The day the music didn't die


Two points from yesterday's Steve Wright show:

1 - He kept banging on about it being fifty years since Buddy Holly wished he'd took the bus instead. This kept being referred to as 'the day the music died', it clearly didn't. I know this because 99% of my record collection is made up of records written and made after February 1959. He'd obviously been told to promote something that was on later called The Hour the Music Died, which dramatised the hour leading up to Holly's death. The clips made it sound awful, like a cross between the Radio Ham and Airplane. Holly would have been so proud. Not.
My parents went to see Holly at Nottingham Palais when they were still courting (What a lovely term. Do people still 'court' each other, like deer?). True to form, Dad fell asleep. Only Dad could fall asleep at a rock 'n' roll gig. He was deeply uninterested in music and probably only took mater to keep her quiet.
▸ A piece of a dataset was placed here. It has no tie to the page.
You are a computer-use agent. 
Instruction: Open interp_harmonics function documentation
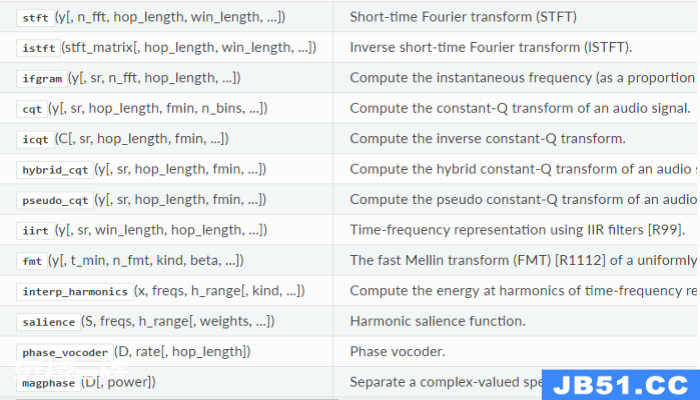click(75, 292)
Dad did anything for a quiet life.

2 - Much as I loathe Wright, he does sometimes play some good records which you can tell he likes because you don't hear anyone else play them very often (see here). Yesterday he played Is it Like Today by World Party. Like XTC and The Auteurs/Luke Haines, I love everything I've heard by them but have never got round to buying the catalogue. The other thing is, what happened to World Party? I know they were mainly an ex-Waterboy called Karl Wallinger, but what's happened to him? Like Talk Talk's wonderful Mark Hollis, he seems to have disappeared without trace. Here's the other World Party songs I know and love (And I know She's the One but only because the fat dancer from Take That covered it. Wasn't Guy Chambers in the World Party orbit at some point?).
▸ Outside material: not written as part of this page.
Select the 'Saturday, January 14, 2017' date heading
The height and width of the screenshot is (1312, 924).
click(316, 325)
While looking for those videos, I found this. I used to love it and haven't heard it for probably the best part of twenty years. Now tell me that You Tube isn't the internet's finest hour.

9 comments:

Mondo said...

World Party were one of those band's early 90s Q used to rave about - I only picked up a couple of CD singles but both are belters

Give It All Away

Way Down Now

Did you ever hear Enuff Z'Nuff almost like hippy indie goes heavy metal - got guitar squeals 'n' everything?

Bright Ambassador said...

Enuff Z'Nuff were one of those bands that always got loads of coverage in Kerrang/RAW etc but who completely passed me by. Rather like Balaam and the Angel.

Mondo said...

Or New Model Army for me..did you ever get Metal Hammer? What a random mag' and always a Doro Pesch feature

The Cat said...

Steve Wright gets on my tits because, as I've ranted elsewhere, he and his team make so many factual errors. I'm a pedant and proud of it.
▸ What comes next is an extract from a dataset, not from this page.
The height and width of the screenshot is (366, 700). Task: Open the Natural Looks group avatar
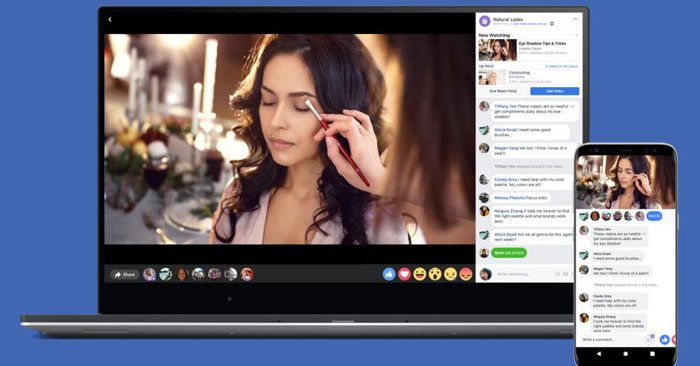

Having said that he does champion people like Colin McIntyre and it's good to hear different stuff on the old crystal set. Hell, Wogan has played the last two Attic Lights singles.

World Party - great singles.

New Model Army? They didn't tour, they just got moved on. I'm here all week.

Bright Ambassador said...

PM - Yeah, I used to have Metal Hammer, which I think was monthly.
There are a couple of reasons for the championing by them of Doro. 1 - It was a British edition of a German mag so they used to get German stories in and translate them (hence their undying devotion to German second-league thrashers like Helloween, Kreator, Destruction etc). 2 - The metal press, in those days, was obsessed with finding lady metal stars for pin-ups. You had Doro, Lita Ford, a woman from your neck of the woods called Lisa Dominique (who I'm pretty sure used to do photoshoots bordering on soft porn) and The Great Kat. Actually scratch The Great Kat (b-dum pssh), she was like a female Yngwie J Malmsteen with triple the attitude (which is off-the-scale attitude). And she wasn't sexy.

Metal Hammer then was edited by a guy called Chris Welch. He was a heavy rock writer for Melody Maker in the late 60s when Jimi Hendrix, The Who, Led Zeppelin and Cream were tearing it up. He interviewed and toured with all that lot.

It's still on sale, now run by Future Publications who publish Classic Rock. Classic Rock owes something to Metal Hammer in that they are/were both pretty poorly designed and layed-out.

Have I bored you enough with my knowledge of the heavy rock press now? I'm boring myself here...

Mondo said...

Ok next question - what was the name of where the two ginger metal twins (girls) - with their denim's temptingly undone, Gypsy Cream or summat!

Bright Ambassador said...

Sorry, I'm stumped on that one. I know Nelson, Ricky Nelson's twin sons who used to do limp-wristed rock for the lay-deez. Kerrang! used to call them the Timotei Twins due to their lustrous blonde tresses.

Unknown said...

Karl Wallinger had a stroke which interrupted his career somewhat - for a few years i think. however he returned to the touring circuit a couple of years ago. Don't know about recording new stuff. i saw WP here in Australia last year and they were on form.

Bright Ambassador said...

Thank you, sir. I didn't know about the stroke but I'm glad he's on the mend.